Paul’s reference to their poets also drew attention to a few of the inconsistencies that lie at the heart of Greek philosophy and religion. He invited them to consider why, if we are God’s offspring, did they think the divine being is like an image of silver or gold? If God made us, how can we imagine that we can also make God? Also, if we “live and move and have our being” in God, how can we imagine that a temple made by human hands could contain him? He guided them directly into the fault lines at play within Greek philosophy itself.
Paul moves to his conclusion in verse 30. The God who saved Athens from the plague and whom you already worship as the “Unknown God” has been patient with you, he said.

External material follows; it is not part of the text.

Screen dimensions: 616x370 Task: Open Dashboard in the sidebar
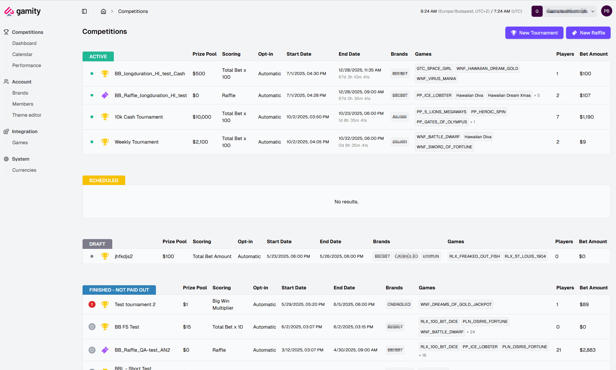click(x=24, y=43)
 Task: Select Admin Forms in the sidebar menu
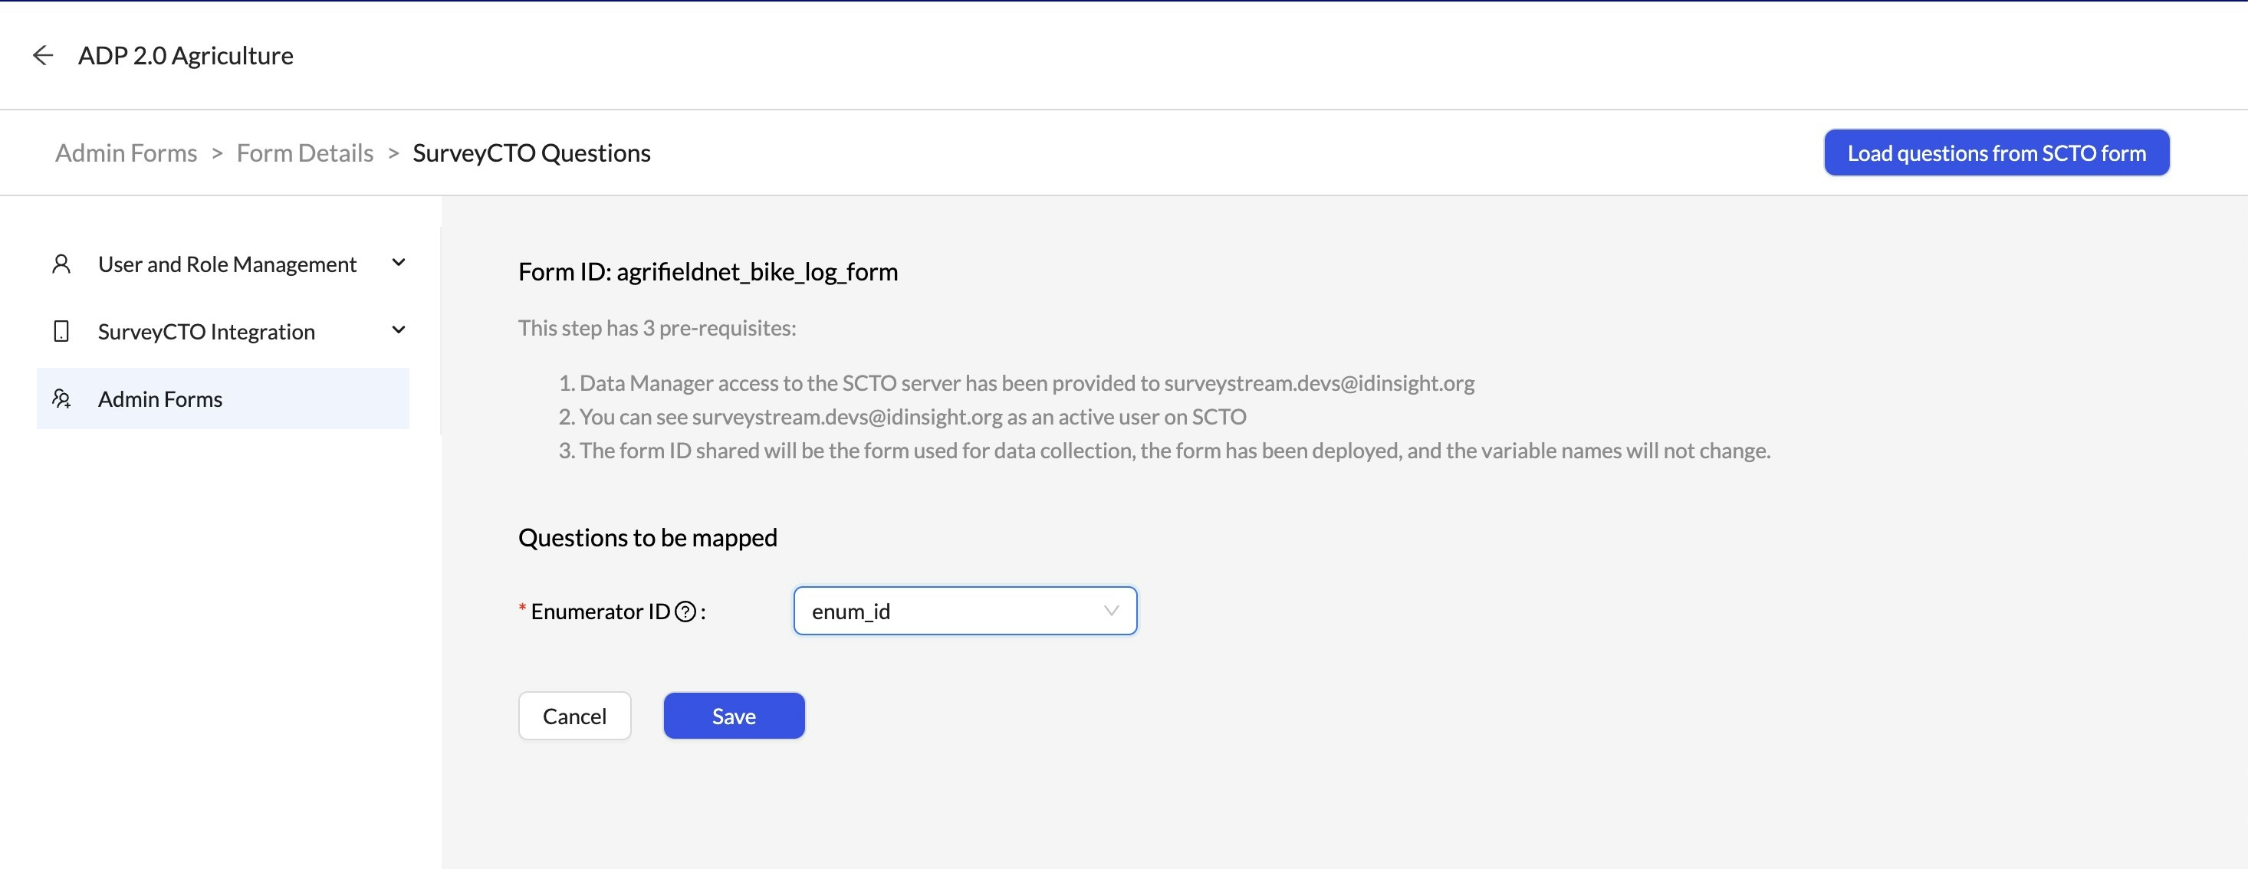point(161,399)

He has been kind to you, he has saved you. But now the “times of ignorance” are over, and He is calling you to repent and believe in him. Paul’s divisive climax is his bold claim that the truth of his message is proven because “a man God has appointed” has been killed and God raised him from the dead.
The Areopagus exploded at mention of the resurrection. Some mocked him. Yet for some, Paul touched something that had perhaps been niggling away at the back of their minds, and they wanted to hear more. Others were convinced and joined him, becoming believers.